Task to complete —
Find every line below where the string "screenshot" shows up, and copy those lines.

Recorded information —

....................

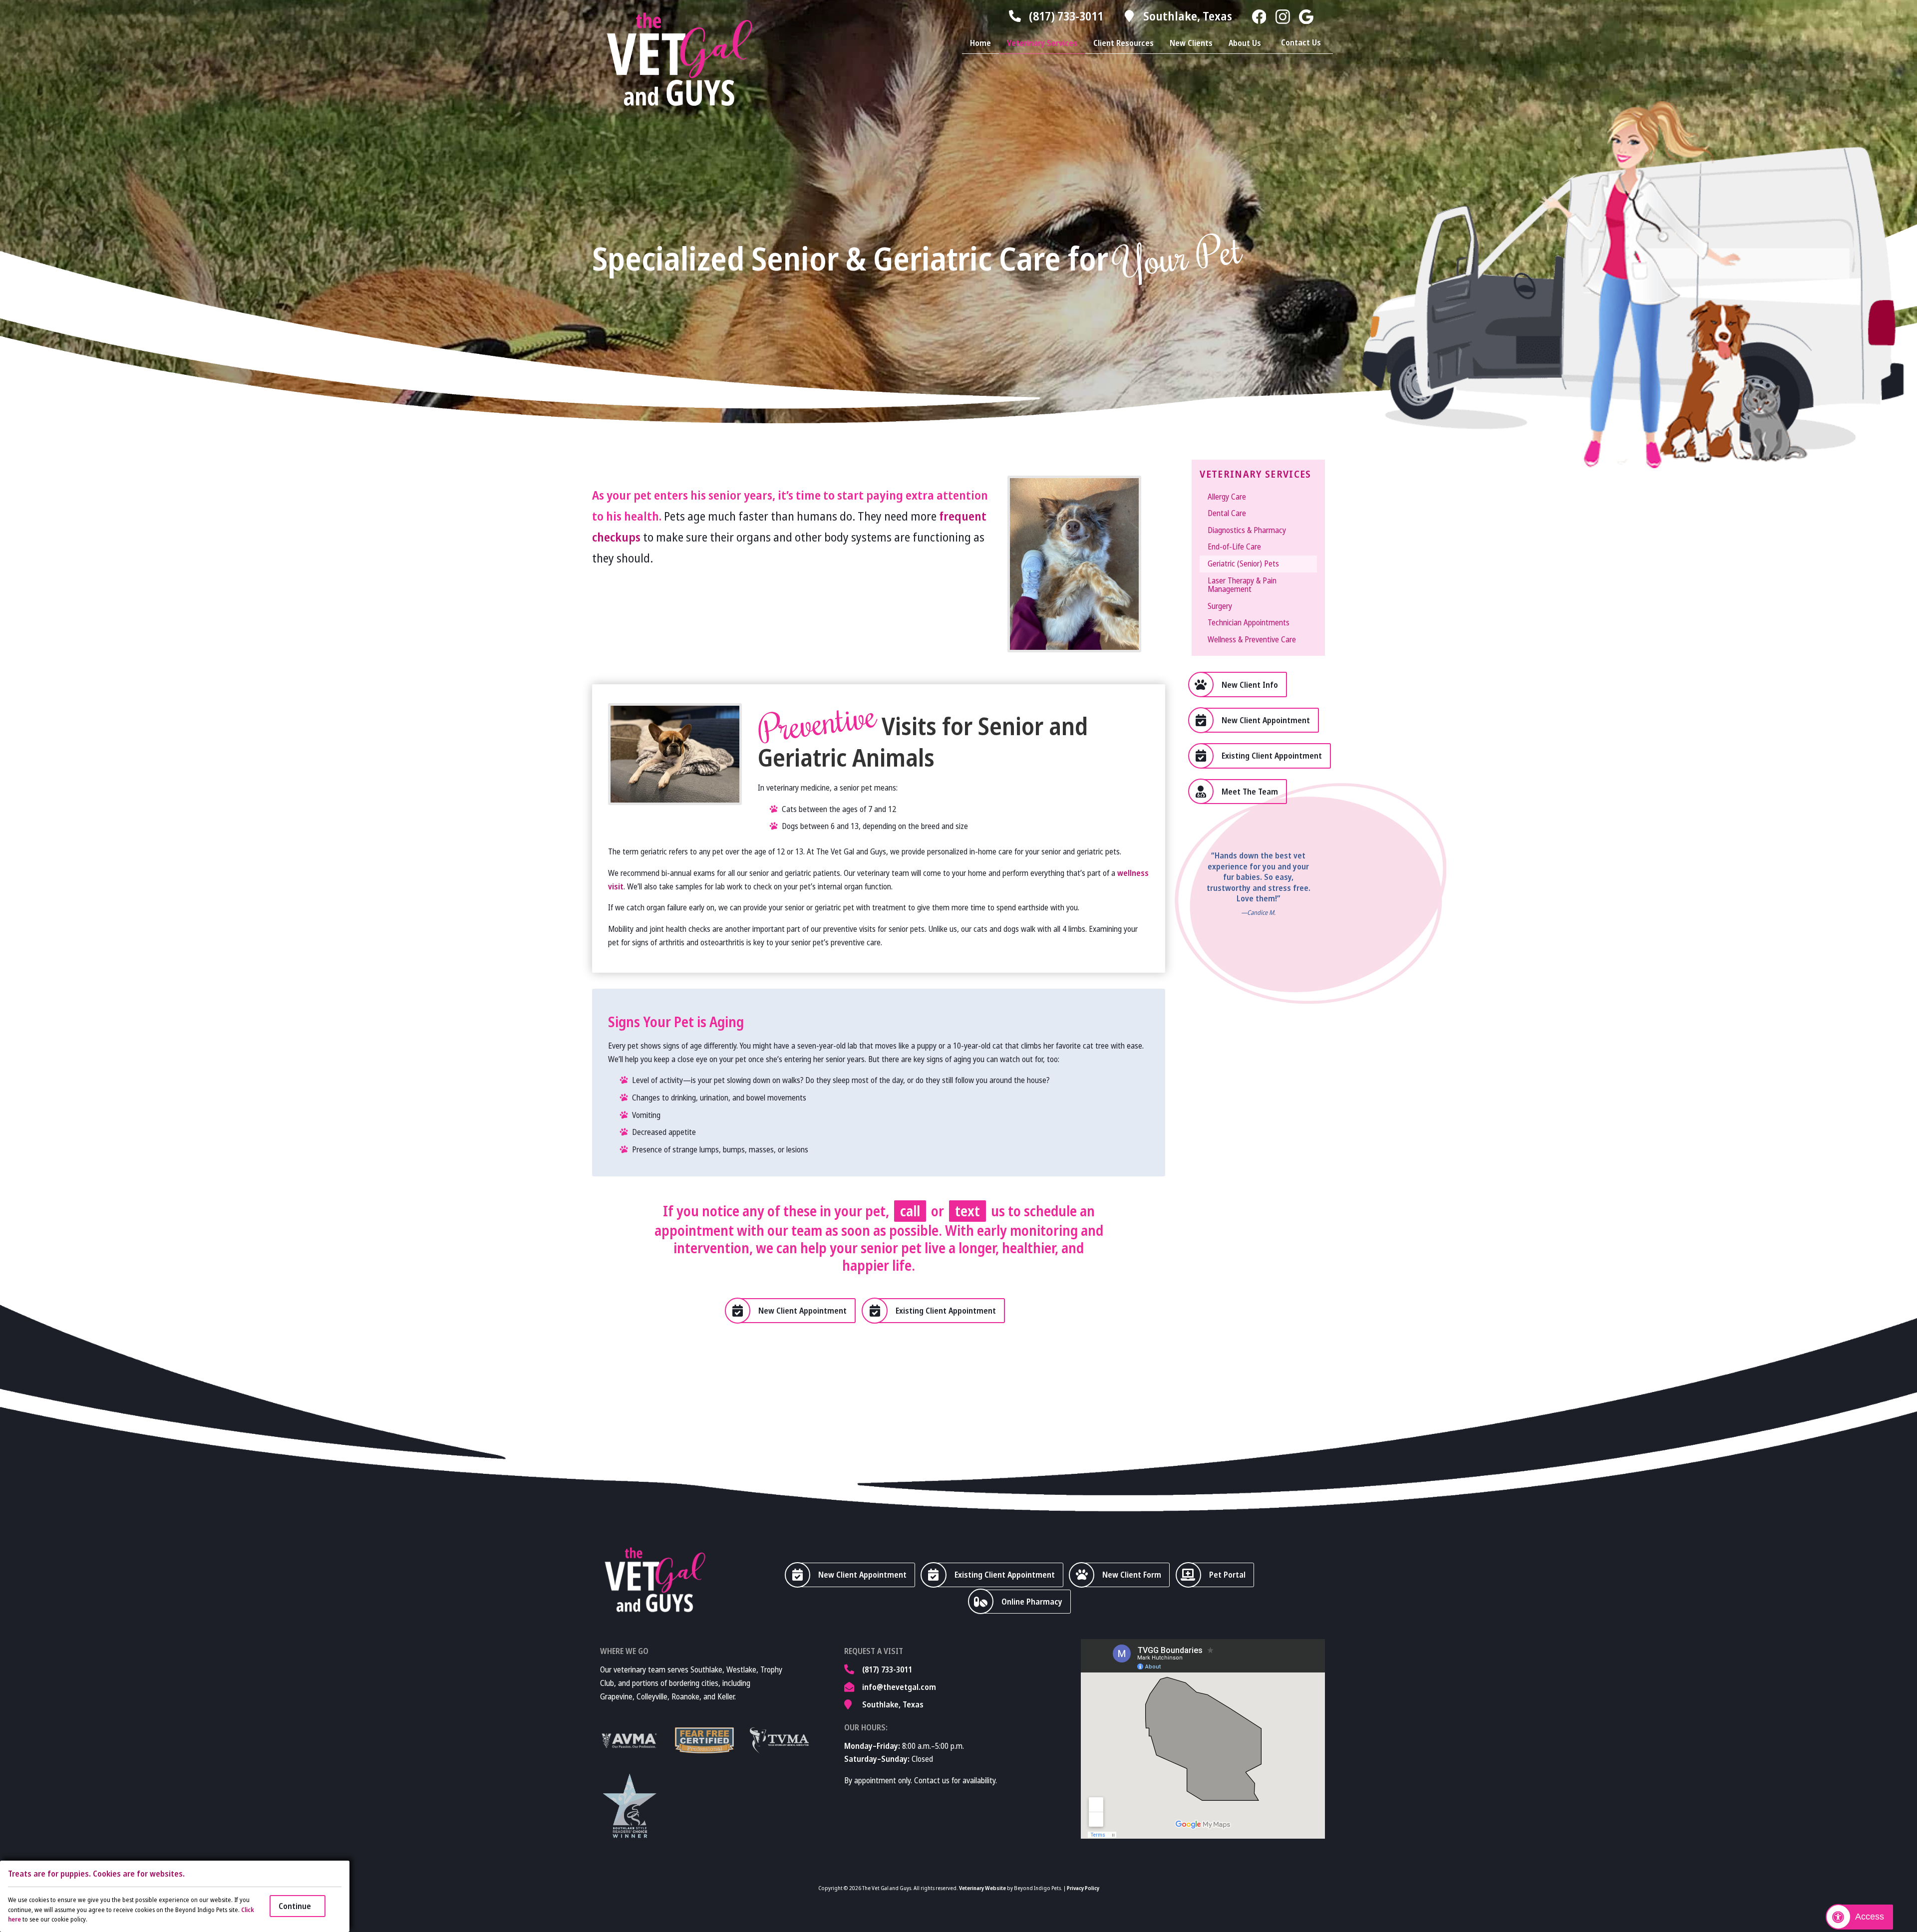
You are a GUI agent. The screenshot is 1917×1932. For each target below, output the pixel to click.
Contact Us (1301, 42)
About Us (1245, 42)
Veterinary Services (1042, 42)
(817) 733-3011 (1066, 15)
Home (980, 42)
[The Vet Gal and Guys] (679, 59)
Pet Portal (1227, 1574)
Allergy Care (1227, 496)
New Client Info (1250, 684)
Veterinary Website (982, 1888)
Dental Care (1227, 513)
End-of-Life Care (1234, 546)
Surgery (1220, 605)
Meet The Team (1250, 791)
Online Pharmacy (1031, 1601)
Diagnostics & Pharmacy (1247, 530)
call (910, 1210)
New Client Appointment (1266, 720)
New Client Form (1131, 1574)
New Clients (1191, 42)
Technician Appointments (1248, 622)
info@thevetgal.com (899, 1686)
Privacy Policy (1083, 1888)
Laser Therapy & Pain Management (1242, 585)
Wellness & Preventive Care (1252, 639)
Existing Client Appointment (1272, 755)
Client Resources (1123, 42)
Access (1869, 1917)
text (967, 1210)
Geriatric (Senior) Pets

....................

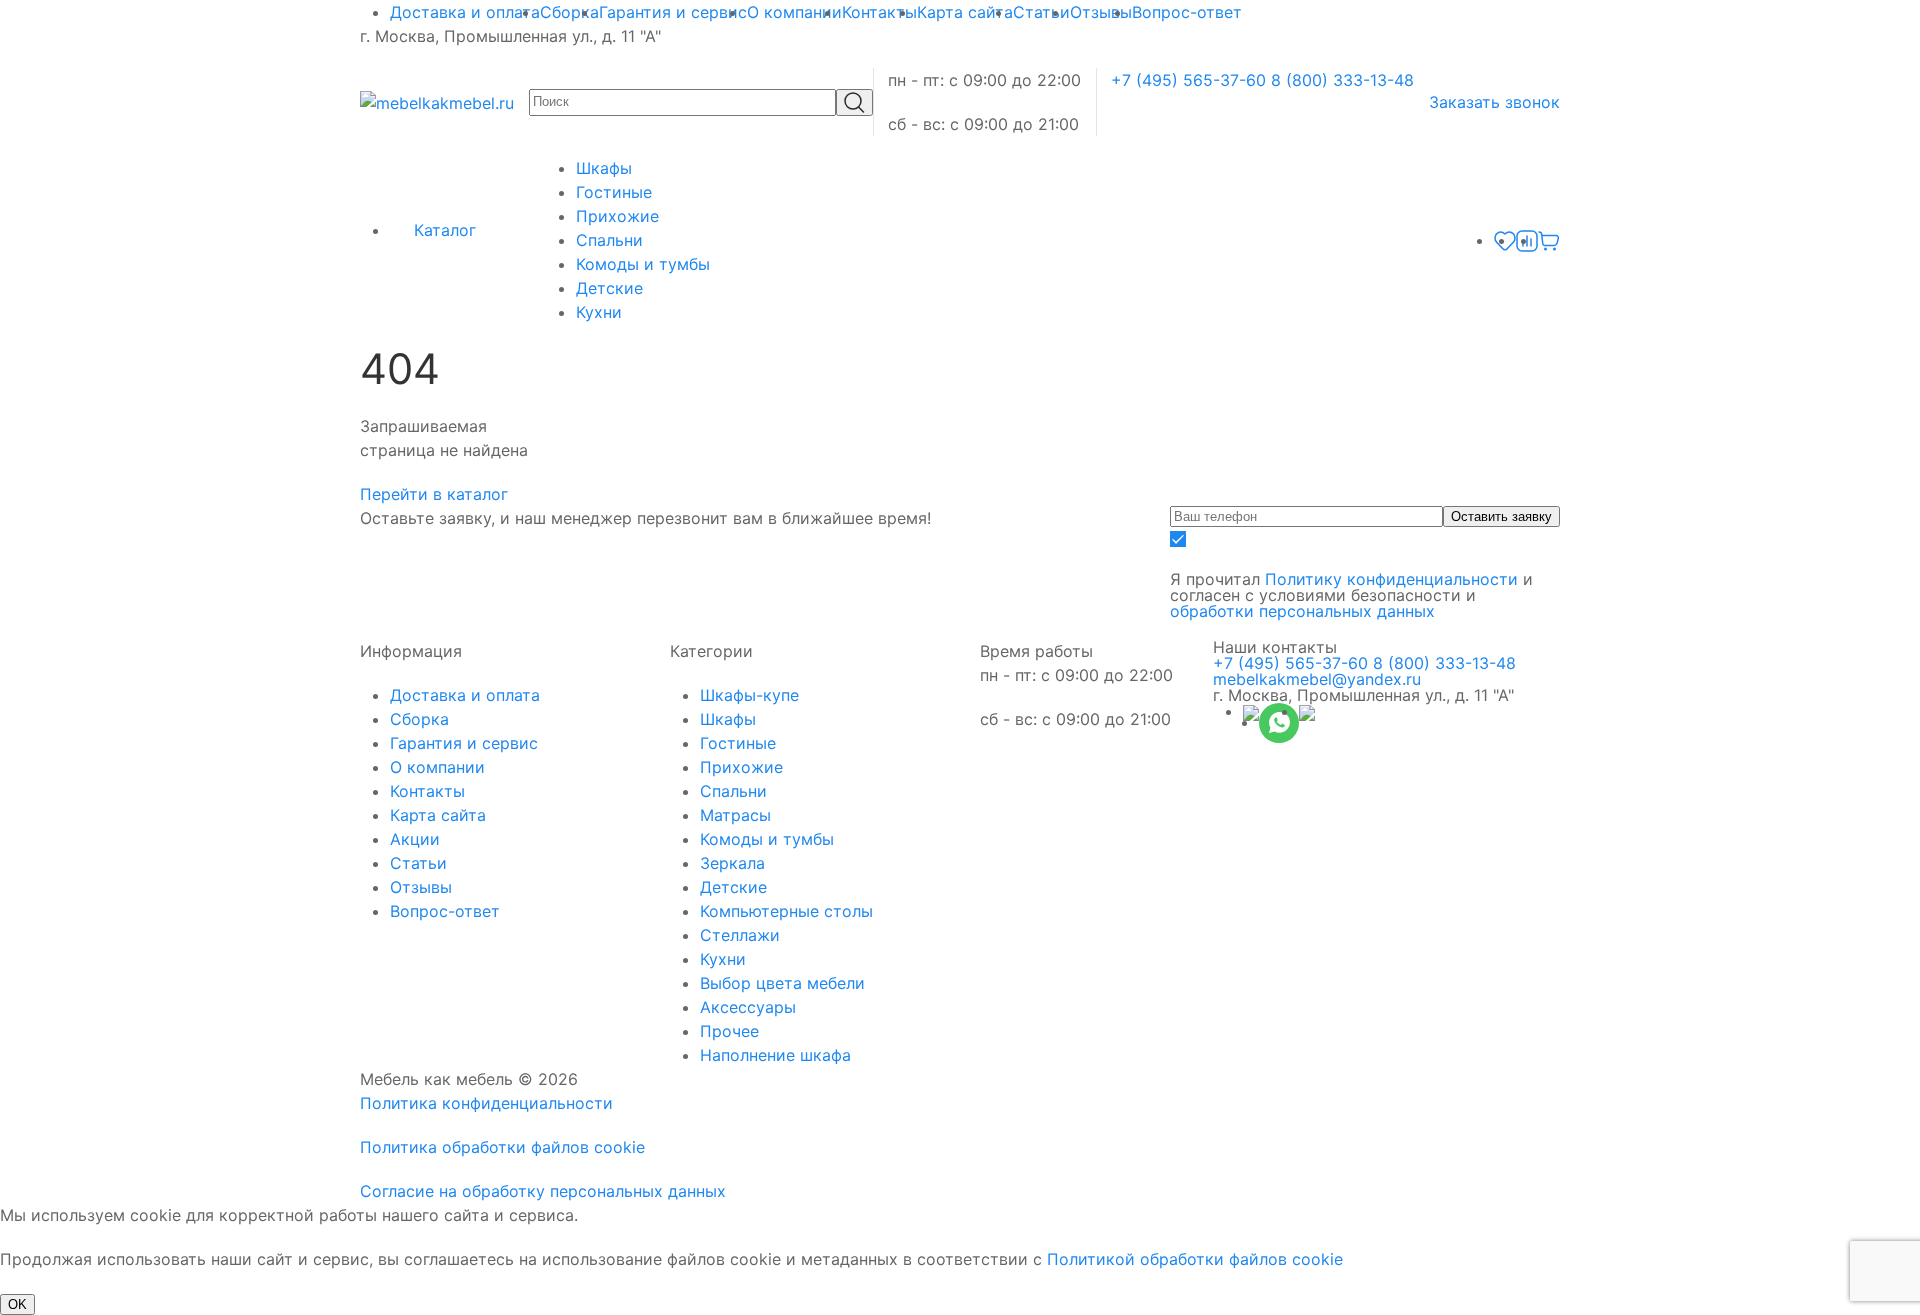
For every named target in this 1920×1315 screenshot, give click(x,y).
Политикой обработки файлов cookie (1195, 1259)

....................

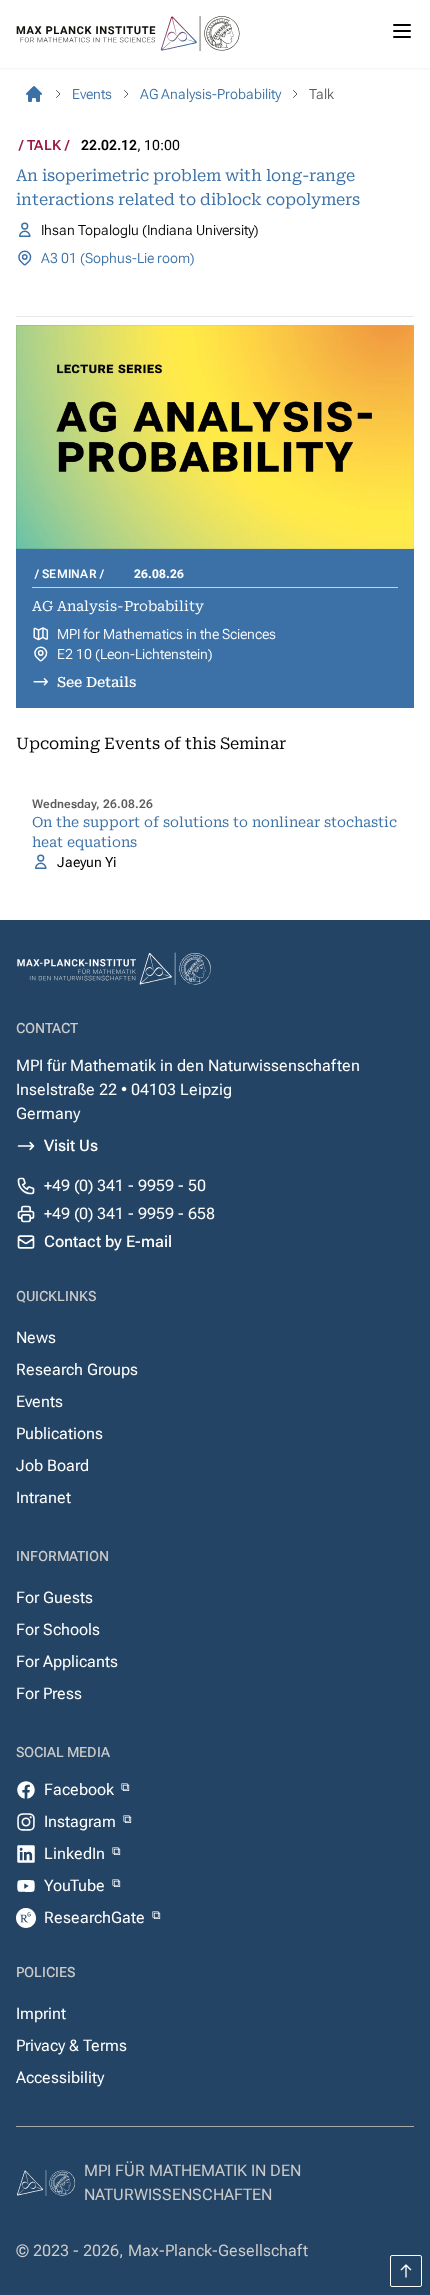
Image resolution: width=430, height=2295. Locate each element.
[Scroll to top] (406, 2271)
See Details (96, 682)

....................

Written response —
You are a GUI agent. The screenshot is 1917×1932. For each target below, output the pixel to click.
For every named target in this 1920×1315 screenshot, give click(x,y).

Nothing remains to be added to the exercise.